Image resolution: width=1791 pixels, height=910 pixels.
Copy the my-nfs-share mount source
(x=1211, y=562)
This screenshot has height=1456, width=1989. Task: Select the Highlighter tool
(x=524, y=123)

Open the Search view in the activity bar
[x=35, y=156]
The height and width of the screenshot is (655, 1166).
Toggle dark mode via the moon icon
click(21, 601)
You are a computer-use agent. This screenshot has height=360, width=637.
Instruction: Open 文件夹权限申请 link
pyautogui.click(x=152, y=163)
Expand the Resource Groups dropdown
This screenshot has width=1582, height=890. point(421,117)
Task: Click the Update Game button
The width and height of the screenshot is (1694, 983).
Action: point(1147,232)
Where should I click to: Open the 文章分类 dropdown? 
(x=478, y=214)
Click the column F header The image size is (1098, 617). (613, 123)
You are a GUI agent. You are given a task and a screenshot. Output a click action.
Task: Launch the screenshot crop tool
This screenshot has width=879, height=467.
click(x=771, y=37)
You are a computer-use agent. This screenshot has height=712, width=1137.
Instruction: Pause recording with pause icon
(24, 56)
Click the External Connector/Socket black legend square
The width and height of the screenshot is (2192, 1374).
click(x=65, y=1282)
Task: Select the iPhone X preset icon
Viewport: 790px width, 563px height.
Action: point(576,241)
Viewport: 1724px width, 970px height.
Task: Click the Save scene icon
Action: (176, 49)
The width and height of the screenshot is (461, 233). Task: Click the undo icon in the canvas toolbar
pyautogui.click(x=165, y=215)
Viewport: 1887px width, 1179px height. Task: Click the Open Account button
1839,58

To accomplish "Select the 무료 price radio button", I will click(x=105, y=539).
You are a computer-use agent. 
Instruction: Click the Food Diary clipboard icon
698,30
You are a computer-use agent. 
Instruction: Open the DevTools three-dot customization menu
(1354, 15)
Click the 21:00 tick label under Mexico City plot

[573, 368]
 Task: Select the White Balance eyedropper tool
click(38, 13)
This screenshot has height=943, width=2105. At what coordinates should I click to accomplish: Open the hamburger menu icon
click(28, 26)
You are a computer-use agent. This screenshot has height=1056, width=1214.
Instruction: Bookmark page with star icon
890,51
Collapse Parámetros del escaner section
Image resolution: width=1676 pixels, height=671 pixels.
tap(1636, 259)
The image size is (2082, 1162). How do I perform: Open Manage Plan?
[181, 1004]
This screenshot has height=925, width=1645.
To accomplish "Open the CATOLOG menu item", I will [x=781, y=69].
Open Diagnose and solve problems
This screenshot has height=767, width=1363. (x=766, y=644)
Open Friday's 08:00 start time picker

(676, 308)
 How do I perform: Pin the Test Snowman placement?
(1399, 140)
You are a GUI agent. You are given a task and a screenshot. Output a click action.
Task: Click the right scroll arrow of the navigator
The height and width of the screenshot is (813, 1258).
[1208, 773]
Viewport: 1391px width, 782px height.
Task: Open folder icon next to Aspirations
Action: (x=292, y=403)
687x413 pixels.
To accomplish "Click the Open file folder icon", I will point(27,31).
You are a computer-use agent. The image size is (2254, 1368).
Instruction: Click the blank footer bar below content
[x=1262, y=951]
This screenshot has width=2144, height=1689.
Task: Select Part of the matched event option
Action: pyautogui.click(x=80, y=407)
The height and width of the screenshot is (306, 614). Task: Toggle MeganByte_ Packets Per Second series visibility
+--
*PROBLEM DETAILS:*
The entries above must be output exactly, with every line preserved.

*ANSWER SPACE:*
Image resolution: width=1791 pixels, height=910 pixels.
Copy the my-nfs-share mount source
(x=1211, y=562)
This screenshot has height=1456, width=1989. Task: Select the Highlighter tool
(x=524, y=123)

Open the Search view in the activity bar
[x=35, y=156]
The height and width of the screenshot is (655, 1166).
Toggle dark mode via the moon icon
click(21, 601)
You are a computer-use agent. This screenshot has height=360, width=637.
Instruction: Open 文件夹权限申请 link
pyautogui.click(x=152, y=163)
Expand the Resource Groups dropdown
This screenshot has width=1582, height=890. point(421,117)
Task: Click the Update Game button
The width and height of the screenshot is (1694, 983).
Action: point(1147,232)
Where should I click to: Open the 文章分类 dropdown? 
(x=478, y=214)
Click the column F header The image size is (1098, 617). (613, 123)
You are a GUI agent. You are given a task and a screenshot. Output a click action.
Task: Launch the screenshot crop tool
This screenshot has width=879, height=467.
click(x=771, y=37)
You are a computer-use agent. This screenshot has height=712, width=1137.
Instruction: Pause recording with pause icon
(24, 56)
Click the External Connector/Socket black legend square
The width and height of the screenshot is (2192, 1374).
click(x=65, y=1282)
Task: Select the iPhone X preset icon
Viewport: 790px width, 563px height.
Action: point(576,241)
Viewport: 1724px width, 970px height.
Task: Click the Save scene icon
Action: (176, 49)
The width and height of the screenshot is (461, 233). Task: Click the undo icon in the canvas toolbar
pyautogui.click(x=165, y=215)
Viewport: 1887px width, 1179px height. Task: Click the Open Account button
1839,58

To accomplish "Select the 무료 price radio button", I will click(x=105, y=539).
You are a computer-use agent. 
Instruction: Click the Food Diary clipboard icon
698,30
You are a computer-use agent. 
Instruction: Open the DevTools three-dot customization menu
(1354, 15)
Click the 21:00 tick label under Mexico City plot

[573, 368]
 Task: Select the White Balance eyedropper tool
click(38, 13)
This screenshot has height=943, width=2105. At what coordinates should I click to accomplish: Open the hamburger menu icon
click(28, 26)
You are a computer-use agent. This screenshot has height=1056, width=1214.
Instruction: Bookmark page with star icon
890,51
Collapse Parámetros del escaner section
Image resolution: width=1676 pixels, height=671 pixels.
tap(1636, 259)
The image size is (2082, 1162). How do I perform: Open Manage Plan?
[181, 1004]
This screenshot has height=925, width=1645.
To accomplish "Open the CATOLOG menu item", I will [x=781, y=69].
Open Diagnose and solve problems
This screenshot has height=767, width=1363. (x=766, y=644)
Open Friday's 08:00 start time picker

(676, 308)
 How do I perform: Pin the Test Snowman placement?
(1399, 140)
You are a GUI agent. You are given a task and a screenshot. Output a click action.
Task: Click the right scroll arrow of the navigator
The height and width of the screenshot is (813, 1258).
[1208, 773]
Viewport: 1391px width, 782px height.
Task: Open folder icon next to Aspirations
Action: (x=292, y=403)
687x413 pixels.
To accomplish "Click the Open file folder icon", I will point(27,31).
You are a computer-use agent. The image size is (2254, 1368).
Instruction: Click the blank footer bar below content
[x=1262, y=951]
This screenshot has width=2144, height=1689.
Task: Select Part of the matched event option
Action: pyautogui.click(x=80, y=407)
The height and width of the screenshot is (306, 614). Task: Toggle MeganByte_ Packets Per Second series visibility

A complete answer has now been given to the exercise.